Action

Unlocking finance for land-use mitigation and adaptation

  • Year

    2015

  • Location

    Global

  • Partners

    Climate Policy Initiative and Climate Focus

  • Budget

    EUR 50 000

  • Funded by

    European Union

Introduction

The EU REDD Facility, Climate Policy Initiative and Climate Focus studied ways to shift investment in agriculture, forestry and other land uses towards practices to mitigate and adapt to climate change.

The study identified financing opportunities and developed tools to support public sector financing for mitigation and adaptation strategies to lower emissions.

The objective

The objective of the study was to develop an understanding of financing flows in agriculture, forestry and other land uses. Such an understanding helps identify ways to redirect public and private investment from business-as-usual towards practices to mitigate and adapt to climate change. The study examined land-use mitigation and adaptation interventions, and opportunities for governments to scale-up investment in mitigation and adaptation strategies. The study presents opportunities for governments, international donors, private investors and businesses to finance mitigation and adaptation in agriculture, forestry and other land uses and to coordinate their efforts.

The challenge

Agriculture, forestry and other land uses account for around a quarter of global greenhouse gas emissions. In many countries, the proportion of emissions from land use is far higher. At the same time, these sectors are very vulnerable to the impacts of climate change. There are opportunities to redirect the hundreds of billions spent annually on land-use activities around the world towards low emissions without sacrificing either productivity or economic development. Low and middle-income countries and their development partners, businesses and investors urgently need to identify the changes in public support that can help to scale-up private sector investment in land-use mitigation and adaptation.

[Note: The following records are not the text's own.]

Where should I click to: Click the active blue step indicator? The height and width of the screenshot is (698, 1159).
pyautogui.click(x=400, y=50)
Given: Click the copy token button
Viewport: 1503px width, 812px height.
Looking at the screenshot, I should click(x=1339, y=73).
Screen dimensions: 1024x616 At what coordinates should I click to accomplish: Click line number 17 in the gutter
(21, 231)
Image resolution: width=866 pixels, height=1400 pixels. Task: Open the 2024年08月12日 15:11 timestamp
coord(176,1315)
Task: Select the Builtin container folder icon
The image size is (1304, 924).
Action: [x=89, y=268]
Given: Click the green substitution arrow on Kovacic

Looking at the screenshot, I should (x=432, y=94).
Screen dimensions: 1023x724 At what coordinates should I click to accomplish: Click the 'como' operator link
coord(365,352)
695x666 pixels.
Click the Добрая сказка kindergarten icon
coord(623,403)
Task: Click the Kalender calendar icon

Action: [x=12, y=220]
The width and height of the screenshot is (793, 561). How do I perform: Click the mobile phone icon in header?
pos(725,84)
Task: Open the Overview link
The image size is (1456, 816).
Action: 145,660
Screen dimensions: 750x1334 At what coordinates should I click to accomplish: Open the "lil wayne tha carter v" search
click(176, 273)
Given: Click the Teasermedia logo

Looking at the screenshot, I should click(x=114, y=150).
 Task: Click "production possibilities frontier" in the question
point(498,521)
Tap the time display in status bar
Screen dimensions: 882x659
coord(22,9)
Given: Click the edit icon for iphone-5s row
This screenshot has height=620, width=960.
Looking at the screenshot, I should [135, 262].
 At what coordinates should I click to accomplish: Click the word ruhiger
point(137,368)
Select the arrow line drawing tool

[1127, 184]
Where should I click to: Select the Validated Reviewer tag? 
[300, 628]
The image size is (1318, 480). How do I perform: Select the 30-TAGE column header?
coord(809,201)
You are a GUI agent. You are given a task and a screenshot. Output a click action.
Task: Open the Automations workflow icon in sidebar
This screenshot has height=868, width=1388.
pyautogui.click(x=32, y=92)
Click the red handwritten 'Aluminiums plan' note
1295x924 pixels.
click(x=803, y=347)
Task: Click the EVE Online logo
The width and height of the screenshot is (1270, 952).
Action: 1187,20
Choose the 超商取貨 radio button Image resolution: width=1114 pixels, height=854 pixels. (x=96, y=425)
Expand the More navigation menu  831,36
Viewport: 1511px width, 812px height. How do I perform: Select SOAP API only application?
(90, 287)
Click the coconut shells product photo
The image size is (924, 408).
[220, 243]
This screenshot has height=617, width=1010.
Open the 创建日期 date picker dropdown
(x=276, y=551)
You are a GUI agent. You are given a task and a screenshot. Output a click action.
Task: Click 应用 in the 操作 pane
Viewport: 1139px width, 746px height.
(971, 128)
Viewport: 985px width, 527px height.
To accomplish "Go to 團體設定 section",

The amount invested each year in land-use mitigation and adaptation is a fraction of total investment in agriculture, forestry and other land uses. Estimates of investment in land-use mitigation and adaptation range widely, from USD1.3 billion to USD51.8 billion. Total investment in agriculture and forestry in developing countries alone amounts to hundreds of billions of dollars. Most investments do not mitigate climate change or help adapt to its effects. In some cases, investments may increase emissions or exacerbate climate vulnerability. Much of the investment in land use, spurred by significant public subsidies and incentives, is by domestic private investors.

Limited understanding of the drivers and nature of investment in land-use inhibits efficient, effective public interventions. In many cases, we know little about how much investors channel to the land-use sector, how they deliver funds, what funds pay for and who spends funds. Nor do we understand the share of investment in low emissions compared to business-as-usual land-use activities or the opportunities that may exist to address barriers, or create incentives to shift land-use activities towards low emissions. The study developed three tools to address these issues.

The approach

The study approach was to examine ways to shift investment in agriculture, forestry and other land uses towards practices to mitigate and adapt to climate change, to identify financing opportunities and to develop tools for governments and development partners. The tools:

  • Inform the design of multilateral and bilateral strategies to reduce land-use emissions
  • Identify domestic and international financial instruments to redirect public and private finance towards low-emissions land-use
  • Encourage coordination of public financing instruments across land-use sectors

Results and impact

Results

  • A tool to describe the landscape of land-use finance. This tool enables countries and development partners to capture a snapshot of public and private land-use finance flowing to low-emissions and business-as-usual activities. The snapshot provides an understanding of the amount and types of financial flows, and the key actors and activities. The tool helps identify channels, gaps and blocks in financial flows.
  • A tool to analyse financial viability gaps. This tool explores the financial viability of climate-change mitigation and adaptation activities. With this tool, users can analyse potential barriers to low-emissions activities (risk, information, capacity, financial gaps) and identify entry points for public and private investment. The tool provides information for designing public incentives to unlock investment in mitigation and adaptation.
  • A tool to map public investment. This tool provides a framework for tracking public financial instruments for climate-change mitigation and adaptation in a given country, jurisdiction or sector. The framework identifies instruments that target business-as-usual or low-emissions land-use activities. The tool enables governments to assess the coherence and consistency of financial policies and instruments, including those supported by development partners, and the extent to which they support low-emissions land use.

Impact

  • The tools help governments, donors and private investors to identify entry points for delivering finance in ways that maximise domestic and private sources of investment by improving coordination across sectors, technologies and geographies
  • These tools will be tested in a few countries in the next coming months.